Stored data:
+ + +
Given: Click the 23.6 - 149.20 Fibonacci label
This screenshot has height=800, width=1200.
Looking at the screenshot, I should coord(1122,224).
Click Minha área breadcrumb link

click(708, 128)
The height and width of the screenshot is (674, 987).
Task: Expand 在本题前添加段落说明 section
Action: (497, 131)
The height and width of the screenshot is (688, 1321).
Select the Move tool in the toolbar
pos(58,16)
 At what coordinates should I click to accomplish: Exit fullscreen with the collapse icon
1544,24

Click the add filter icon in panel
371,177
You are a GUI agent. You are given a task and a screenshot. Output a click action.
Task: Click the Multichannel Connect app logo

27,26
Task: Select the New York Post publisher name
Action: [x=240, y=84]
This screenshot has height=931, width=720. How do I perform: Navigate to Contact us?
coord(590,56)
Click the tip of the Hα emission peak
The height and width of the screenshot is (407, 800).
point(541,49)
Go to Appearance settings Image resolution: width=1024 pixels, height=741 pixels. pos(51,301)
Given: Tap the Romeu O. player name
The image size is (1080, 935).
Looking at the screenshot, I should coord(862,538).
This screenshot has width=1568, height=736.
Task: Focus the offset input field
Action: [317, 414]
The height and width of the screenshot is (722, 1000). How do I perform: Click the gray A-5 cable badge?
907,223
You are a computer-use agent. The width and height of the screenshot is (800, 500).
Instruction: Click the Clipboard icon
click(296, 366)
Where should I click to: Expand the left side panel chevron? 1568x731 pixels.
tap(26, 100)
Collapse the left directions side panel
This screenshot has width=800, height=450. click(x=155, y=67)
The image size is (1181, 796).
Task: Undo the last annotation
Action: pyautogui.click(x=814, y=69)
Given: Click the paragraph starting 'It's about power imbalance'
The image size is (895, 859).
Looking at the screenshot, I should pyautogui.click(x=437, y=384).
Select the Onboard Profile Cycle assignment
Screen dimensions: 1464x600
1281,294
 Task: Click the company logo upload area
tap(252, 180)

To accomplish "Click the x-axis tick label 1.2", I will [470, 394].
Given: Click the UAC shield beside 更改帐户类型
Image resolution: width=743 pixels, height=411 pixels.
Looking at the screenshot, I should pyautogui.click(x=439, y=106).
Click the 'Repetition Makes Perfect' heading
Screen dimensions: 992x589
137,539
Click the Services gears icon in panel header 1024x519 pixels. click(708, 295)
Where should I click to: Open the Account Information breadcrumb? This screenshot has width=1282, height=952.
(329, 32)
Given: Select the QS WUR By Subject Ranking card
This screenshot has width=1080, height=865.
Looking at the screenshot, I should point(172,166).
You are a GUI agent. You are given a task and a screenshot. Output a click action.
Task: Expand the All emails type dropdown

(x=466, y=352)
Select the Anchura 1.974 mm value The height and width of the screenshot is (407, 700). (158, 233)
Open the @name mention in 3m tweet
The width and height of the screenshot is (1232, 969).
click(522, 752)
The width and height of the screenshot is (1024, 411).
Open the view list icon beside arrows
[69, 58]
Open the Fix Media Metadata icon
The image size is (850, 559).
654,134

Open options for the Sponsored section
+ + +
Each entry shown above should be copied out exactly.

Answer section:
Given: Click the 23.6 - 149.20 Fibonacci label
This screenshot has height=800, width=1200.
Looking at the screenshot, I should coord(1122,224).
Click Minha área breadcrumb link

click(708, 128)
The height and width of the screenshot is (674, 987).
Task: Expand 在本题前添加段落说明 section
Action: (497, 131)
The height and width of the screenshot is (688, 1321).
Select the Move tool in the toolbar
pos(58,16)
 At what coordinates should I click to accomplish: Exit fullscreen with the collapse icon
1544,24

Click the add filter icon in panel
371,177
You are a GUI agent. You are given a task and a screenshot. Output a click action.
Task: Click the Multichannel Connect app logo

27,26
Task: Select the New York Post publisher name
Action: [x=240, y=84]
This screenshot has height=931, width=720. How do I perform: Navigate to Contact us?
coord(590,56)
Click the tip of the Hα emission peak
The height and width of the screenshot is (407, 800).
point(541,49)
Go to Appearance settings Image resolution: width=1024 pixels, height=741 pixels. pos(51,301)
Given: Tap the Romeu O. player name
The image size is (1080, 935).
Looking at the screenshot, I should coord(862,538).
This screenshot has width=1568, height=736.
Task: Focus the offset input field
Action: [317, 414]
The height and width of the screenshot is (722, 1000). How do I perform: Click the gray A-5 cable badge?
907,223
You are a computer-use agent. The width and height of the screenshot is (800, 500).
Instruction: Click the Clipboard icon
click(296, 366)
Where should I click to: Expand the left side panel chevron? 1568x731 pixels.
tap(26, 100)
Collapse the left directions side panel
This screenshot has width=800, height=450. click(x=155, y=67)
The image size is (1181, 796).
Task: Undo the last annotation
Action: pyautogui.click(x=814, y=69)
Given: Click the paragraph starting 'It's about power imbalance'
The image size is (895, 859).
Looking at the screenshot, I should pyautogui.click(x=437, y=384).
Select the Onboard Profile Cycle assignment
Screen dimensions: 1464x600
1281,294
 Task: Click the company logo upload area
tap(252, 180)

To accomplish "Click the x-axis tick label 1.2", I will [470, 394].
Given: Click the UAC shield beside 更改帐户类型
Image resolution: width=743 pixels, height=411 pixels.
Looking at the screenshot, I should pyautogui.click(x=439, y=106).
Click the 'Repetition Makes Perfect' heading
Screen dimensions: 992x589
137,539
Click the Services gears icon in panel header 1024x519 pixels. click(708, 295)
Where should I click to: Open the Account Information breadcrumb? This screenshot has width=1282, height=952.
(329, 32)
Given: Select the QS WUR By Subject Ranking card
This screenshot has width=1080, height=865.
Looking at the screenshot, I should point(172,166).
You are a GUI agent. You are given a task and a screenshot. Output a click action.
Task: Expand the All emails type dropdown

(x=466, y=352)
Select the Anchura 1.974 mm value The height and width of the screenshot is (407, 700). (158, 233)
Open the @name mention in 3m tweet
The width and height of the screenshot is (1232, 969).
click(522, 752)
The width and height of the screenshot is (1024, 411).
Open the view list icon beside arrows
[69, 58]
Open the Fix Media Metadata icon
The image size is (850, 559).
654,134

Open options for the Sponsored section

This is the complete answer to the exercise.